The Covid-19 crisis has completely transformed the logistics sector. During the pandemic and the strict confinements, all countries witnessed a historic upturn in e-commerce, which in Spain increased by more than 20%.
That is probably the most visible and friendly side of the covid effect in the logistics sector, but on the other side we also experienced stock-outs, lack of raw materials in the industry and supply problems resulting from unexpected peaks in demand and sudden mobility restrictions.
This year has left several lessons and trends in a sector, that of logistics, which is set to rebound, driven by new ways of consuming, both on the customer side and in B2B.
The rise of e-commerce
It is here to stay, it has not been a seasonal pandemic. This affects the private consumer but also the industrial sector, not least because the pressure on the logistics and transport network is going to increase, making it necessary to redesign supply chains and operational changes in warehousing and transport processes.
Digitalization and technological transformation
The increased pressure on the logistics network will demand greater competitiveness and efficiency, which can only be achieved through technology. Warehouse robotization will have to be generalized for picking issues, while improving process automation with sensorization and 5G networks.
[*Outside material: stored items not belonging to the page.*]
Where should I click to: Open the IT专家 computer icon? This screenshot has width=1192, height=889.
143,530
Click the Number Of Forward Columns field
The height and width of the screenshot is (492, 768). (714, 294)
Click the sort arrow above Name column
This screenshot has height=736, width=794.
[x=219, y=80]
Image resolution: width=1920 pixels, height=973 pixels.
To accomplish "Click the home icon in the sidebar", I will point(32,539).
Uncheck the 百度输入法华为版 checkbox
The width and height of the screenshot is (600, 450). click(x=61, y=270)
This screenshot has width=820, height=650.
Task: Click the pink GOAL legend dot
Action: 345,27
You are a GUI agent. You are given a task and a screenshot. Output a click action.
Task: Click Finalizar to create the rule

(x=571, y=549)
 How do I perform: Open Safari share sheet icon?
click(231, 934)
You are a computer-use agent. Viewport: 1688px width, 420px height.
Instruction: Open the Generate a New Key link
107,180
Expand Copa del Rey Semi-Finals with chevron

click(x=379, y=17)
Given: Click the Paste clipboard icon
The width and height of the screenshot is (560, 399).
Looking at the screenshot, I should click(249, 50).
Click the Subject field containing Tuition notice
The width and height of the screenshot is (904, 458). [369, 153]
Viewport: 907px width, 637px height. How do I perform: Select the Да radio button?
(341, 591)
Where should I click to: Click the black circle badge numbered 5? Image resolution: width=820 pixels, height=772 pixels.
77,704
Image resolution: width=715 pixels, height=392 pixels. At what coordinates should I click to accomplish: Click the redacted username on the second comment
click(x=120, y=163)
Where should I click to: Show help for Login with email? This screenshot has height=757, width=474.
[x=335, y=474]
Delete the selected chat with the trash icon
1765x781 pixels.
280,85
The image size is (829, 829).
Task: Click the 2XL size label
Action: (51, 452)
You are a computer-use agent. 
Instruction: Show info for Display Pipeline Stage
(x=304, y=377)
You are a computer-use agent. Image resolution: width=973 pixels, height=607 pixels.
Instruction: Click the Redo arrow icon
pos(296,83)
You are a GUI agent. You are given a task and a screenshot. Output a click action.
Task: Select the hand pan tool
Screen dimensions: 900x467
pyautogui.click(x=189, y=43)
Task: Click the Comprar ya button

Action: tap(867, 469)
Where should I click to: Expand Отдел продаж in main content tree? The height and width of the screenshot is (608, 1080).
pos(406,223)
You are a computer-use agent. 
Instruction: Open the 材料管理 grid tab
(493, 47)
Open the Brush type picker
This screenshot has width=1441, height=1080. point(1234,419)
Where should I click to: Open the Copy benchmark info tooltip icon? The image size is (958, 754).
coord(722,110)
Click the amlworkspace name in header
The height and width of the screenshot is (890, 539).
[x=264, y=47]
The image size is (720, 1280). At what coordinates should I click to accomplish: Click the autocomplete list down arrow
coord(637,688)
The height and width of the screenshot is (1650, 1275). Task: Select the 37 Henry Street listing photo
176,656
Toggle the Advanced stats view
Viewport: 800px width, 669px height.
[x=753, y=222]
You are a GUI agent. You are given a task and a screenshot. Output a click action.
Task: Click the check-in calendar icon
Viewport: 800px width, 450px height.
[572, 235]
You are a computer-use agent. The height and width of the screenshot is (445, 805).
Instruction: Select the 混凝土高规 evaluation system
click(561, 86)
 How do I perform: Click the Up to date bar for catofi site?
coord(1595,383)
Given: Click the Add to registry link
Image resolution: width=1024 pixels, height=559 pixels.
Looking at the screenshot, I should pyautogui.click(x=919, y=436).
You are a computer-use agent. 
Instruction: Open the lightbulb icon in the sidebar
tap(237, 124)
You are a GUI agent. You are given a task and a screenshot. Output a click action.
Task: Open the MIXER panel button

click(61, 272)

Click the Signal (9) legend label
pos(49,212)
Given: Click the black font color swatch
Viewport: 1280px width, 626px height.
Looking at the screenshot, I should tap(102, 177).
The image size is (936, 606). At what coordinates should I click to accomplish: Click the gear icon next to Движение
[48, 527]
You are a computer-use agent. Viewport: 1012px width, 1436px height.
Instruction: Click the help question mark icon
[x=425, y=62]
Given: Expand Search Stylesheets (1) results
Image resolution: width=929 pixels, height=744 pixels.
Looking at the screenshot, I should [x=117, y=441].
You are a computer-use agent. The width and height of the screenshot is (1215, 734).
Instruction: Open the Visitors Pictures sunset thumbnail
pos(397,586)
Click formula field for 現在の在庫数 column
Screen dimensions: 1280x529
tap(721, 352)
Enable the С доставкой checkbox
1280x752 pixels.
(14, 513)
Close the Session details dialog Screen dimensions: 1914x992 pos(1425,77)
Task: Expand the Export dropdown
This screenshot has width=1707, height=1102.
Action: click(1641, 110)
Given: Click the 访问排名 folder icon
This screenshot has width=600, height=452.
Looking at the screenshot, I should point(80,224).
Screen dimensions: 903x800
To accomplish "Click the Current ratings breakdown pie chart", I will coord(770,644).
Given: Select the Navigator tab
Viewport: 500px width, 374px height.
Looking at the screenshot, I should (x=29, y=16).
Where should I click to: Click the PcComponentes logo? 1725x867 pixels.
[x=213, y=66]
Blockchain, 5G, robotics for picking, drones for last mile delivery…. supply chain more flexible, sustainable and able to take on the many challenges that we will face in the coming years, some totally unknown and unpredictable like this coronavirus. The automation of processes in warehouses or factories will accelerate with the increasingly common use of robots that increase productivity and enable the handling or manufacturing of more units per hour at a time.
Transport accounts for 27% of greenhouse gas emissions in the European Union. As the continent moves towards the goal of climate neutrality, it will be crucial to achieve a more sustainable logistics network, from packaging materials to fuel use, changes in modes of transport and last-mile logistics, which should be greatly improved with the use of shared warehouses, a network of pick-up points or even drone deliveries.
Traceability in the supply chain
Especially in the industrial sector, covid-19 helped us to see some of the deficiencies that exist in global supply chains. The shortages and lack of supplies highlighted the need to improve the traceability of products and stock levels of our suppliers in real time. Especially in automotive, the OEM often does not even know where they are or who their suppliers are at the last level, but the supply chain must be a seamless chain, because if one element fails, it impacts all the others. This is why traceability and tracking needs to be improved, and this can be greatly helped by technology, for example blockchain, which offers traceability and transparency since all parties involved have access to the same records.